Monday, November 11, 2013

Ashura


            Finishing the full week of Moroccan holidays, this weekend we celebrated Ashura, the tenth day of the first month of the Muslim year. Ashura is a very important day; in Islam it is the day the world was made, the day Adam was made, the day the world will end, and—according to the friend who explained it to me—a whole bunch of other important events he couldn’t remember the specifics of.

            Despite being such a significant day, Ashura celebrations in my town are quite simple. I was coming home from the Dar Chabab on Saturday, thoroughly surprised by the evening since a few students had shown up, when I encountered a rag tag group of little boys and girls walking up and down my street beating drums. I had my guitar with me—I’d brought it to the Dar Chabab as a defense against boredom/teaching tool if the one kid with a keyboard showed up and wanted to learn more about reading music—and because it was a holiday I ignored my better knowledge about the behavior of some of these little boys and took it out when they requested I play with them. It went about as well as expected.

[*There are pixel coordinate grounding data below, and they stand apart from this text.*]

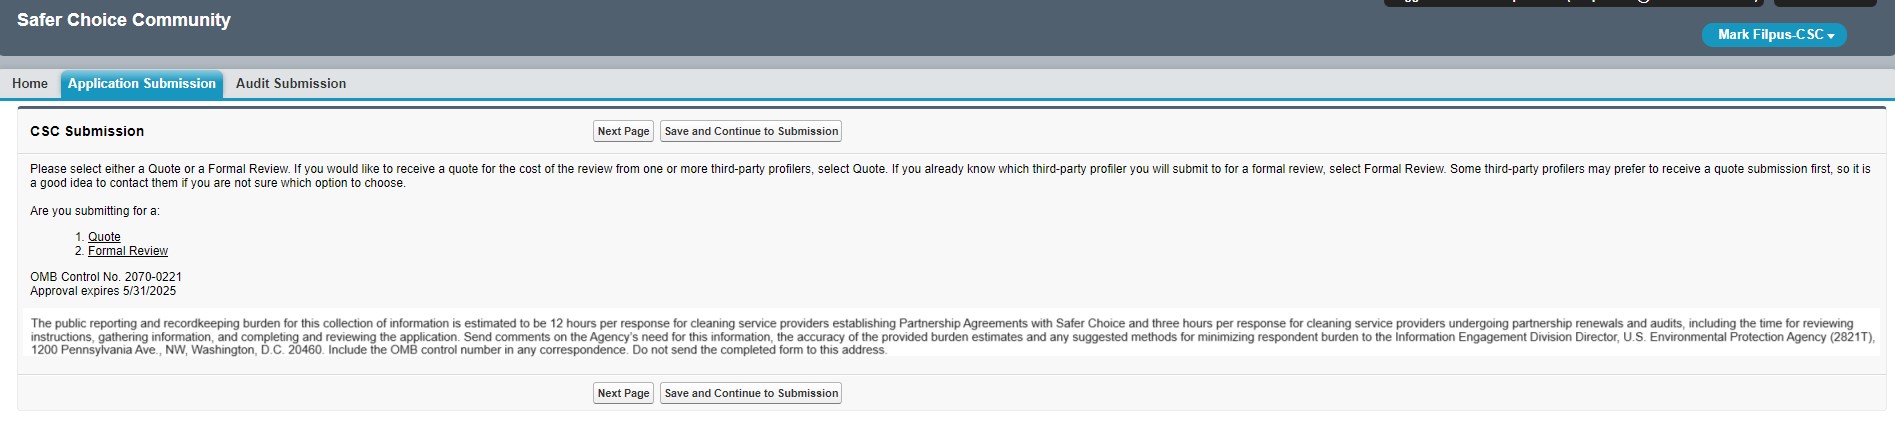Image resolution: width=1895 pixels, height=431 pixels.
Task: Click the bottom Save and Continue to Submission button
Action: [x=751, y=393]
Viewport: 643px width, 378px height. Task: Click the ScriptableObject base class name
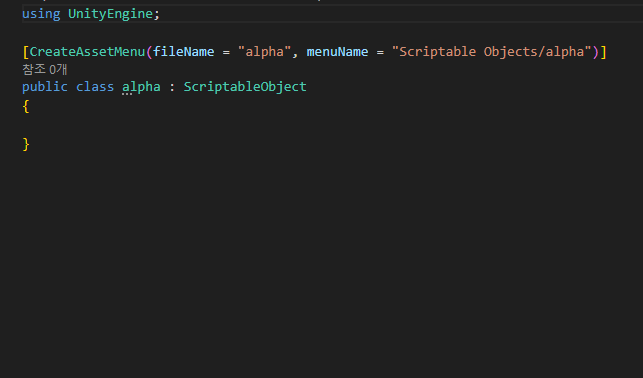click(x=245, y=87)
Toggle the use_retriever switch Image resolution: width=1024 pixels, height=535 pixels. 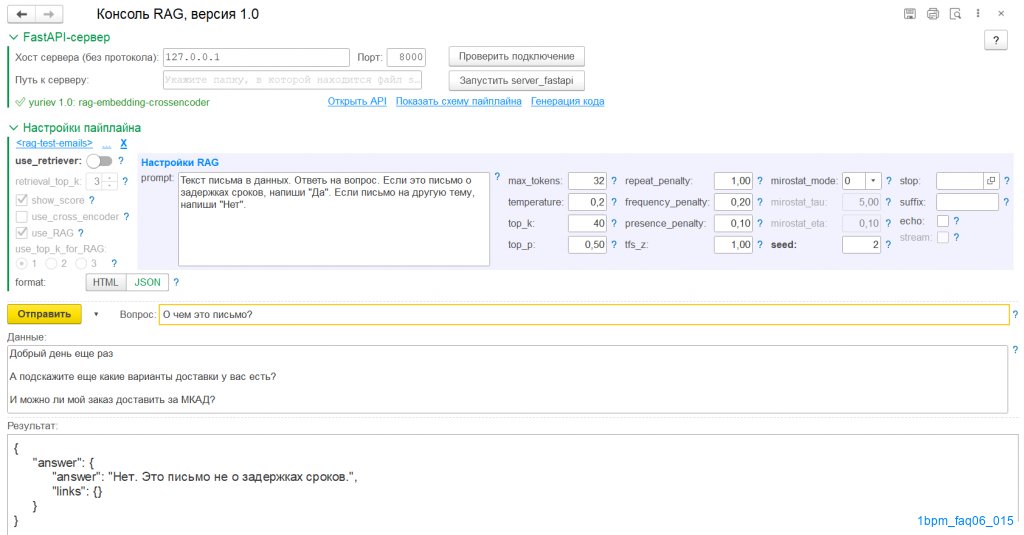(99, 161)
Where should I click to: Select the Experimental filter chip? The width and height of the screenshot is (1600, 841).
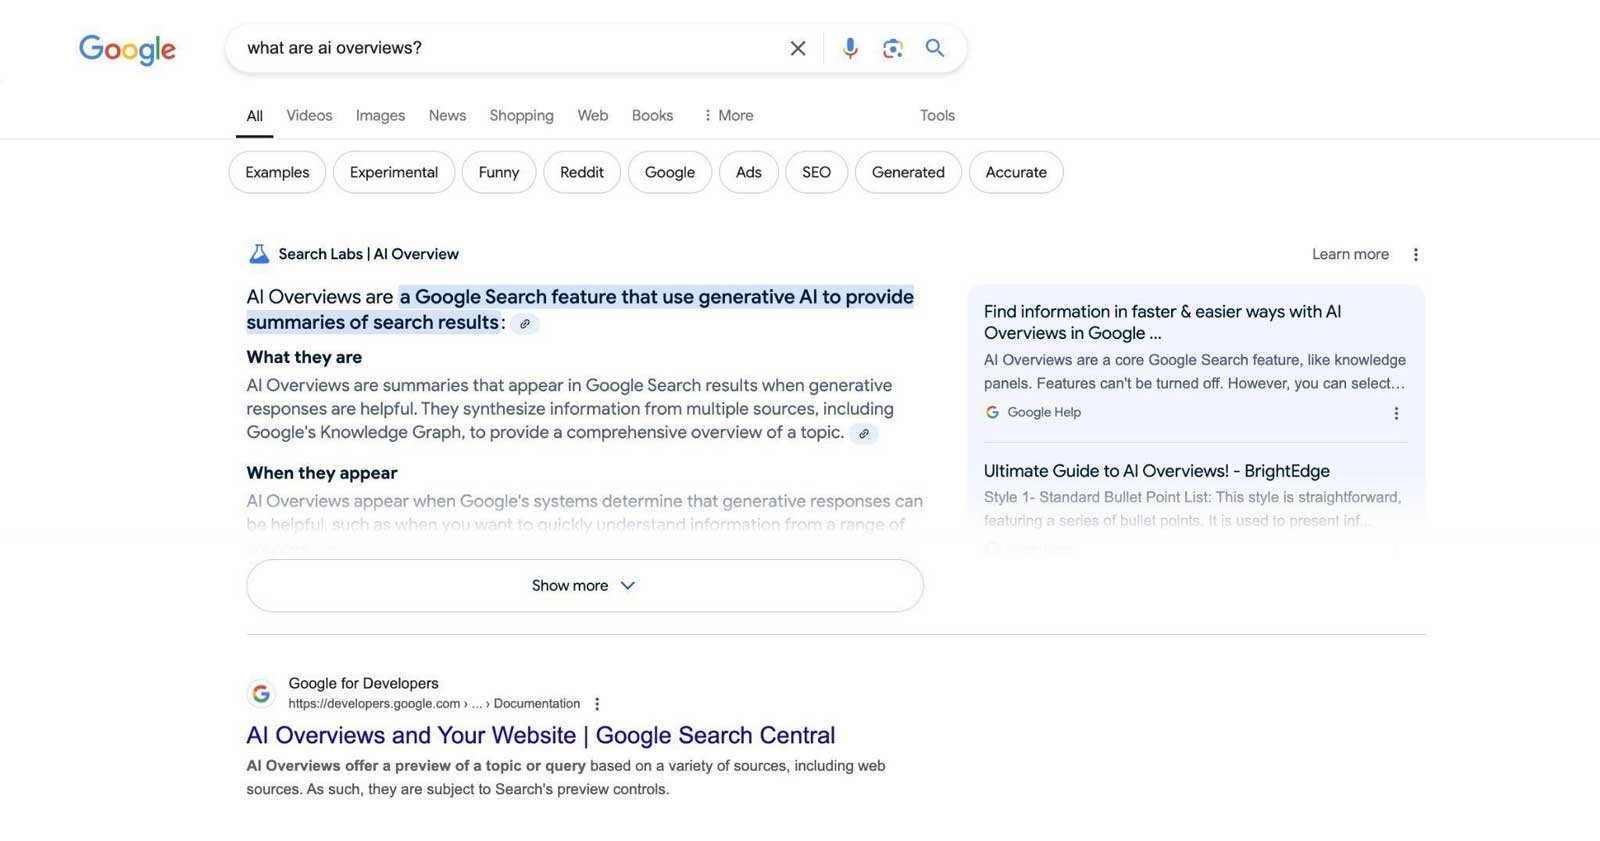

At first, one of the little girls would start playing a beat, I would join in playing my approximation of Tamazight music, then a little boy would stop the girl’s playing either by grabbing the drum from her hand or playing and shouting a different beat loudly over her. I would stop, try and explain that to play we need to all play together, and tell the girl to start again. Rinse, wash, repeat, which obviously exasperated the little girl. Bored that there was no music, some of the boys whose behavior worried me started to shout that they should play the guitar, and being of the body of boys who enjoy breaking things they proceeded to punch the guitar and try to snap its strings. I put the guitar away and told the bad boys that I was leaving because of their bad behavior, then turned and apologized to the good boys and girls. Sadly, I’ve found this is the most effective way of dealing with behavior problems, I won’t hit the kids, I won’t tell their parents (because I’ve found that’s just delegating my hitting), they won’t respond to other punishments, so I do the least unhealthy effective thing, and turn them into pariahs. In my defense, it has changed a couple of kids’ behaviors in the past, not wanting everyone to hate them, but I don’t like it as a method.

I went up into my house, dropped off my guitar, and went on an evening stroll to see the celebration, now unencumbered of my guitar-loadstone for bad boys. Through most of the town’s main streets nothing was going on, so I went home, convinced I wasn’t a fan of Ashura, when at the corner of my street I encountered another group of boys, this one a little older. It included my host brothers, a couple of C.L.I.M.B. boys, and a few other boys I know and like, so I accepted their invitation to clap and dance and drum with them, to the great amusement of them, the surrounding adults, and little children. After some spirited ahedus (traditional Moroccan dancing, at which I have become in no way adept), the boys dispersed, but by the then the young girls from the first group had returned, having left the young boys to go off and be terrible somewhere else, so I joined their parents and older siblings and watched them dance and drum for a little bit.

The next day was a slow and sleepy Sunday, without much of note, except for when one of the little girls in my neighborhood asked how we celebrate Ashura in America and was very confused to learn that we don’t. In the evening I had plans to meet some friends for tea, but I left a little early knowing I would get shanghaied by the group of mothers and daughters drumming on drums and metal dishes outside my house. I clapped along with them for a bit, deciding that I really enjoy Ashura, when suddenly they stopped and requested that, since they’d been showing me so much Moroccan music, I should show them a traditional American song. The time of year being what it is I had to reject the first bunch of songs that came to mind, since singing about the birth of Jesus on a Muslim holiday seemed offensive, and I desperately grabbed onto the first secular song that came to mind. Inexplicably, this was “Home on the Range.” They thanked me for the song and we went back to Moroccan tunes, though I had to leave shortly thereafter to get to the café.

There you go, a little slice of Moroccan life. Along with “Home on the Range.”

P.S. For those of you who didn’t see my Facebook post and enjoy images of life not making sense, yesterday I saw four men wrestle two live goats into the trunk of a small sized sedan. The goats didn’t seem happy with the arrangement, and protested. In the face of goatly protest the men didn’t seem happy with the arrangement either.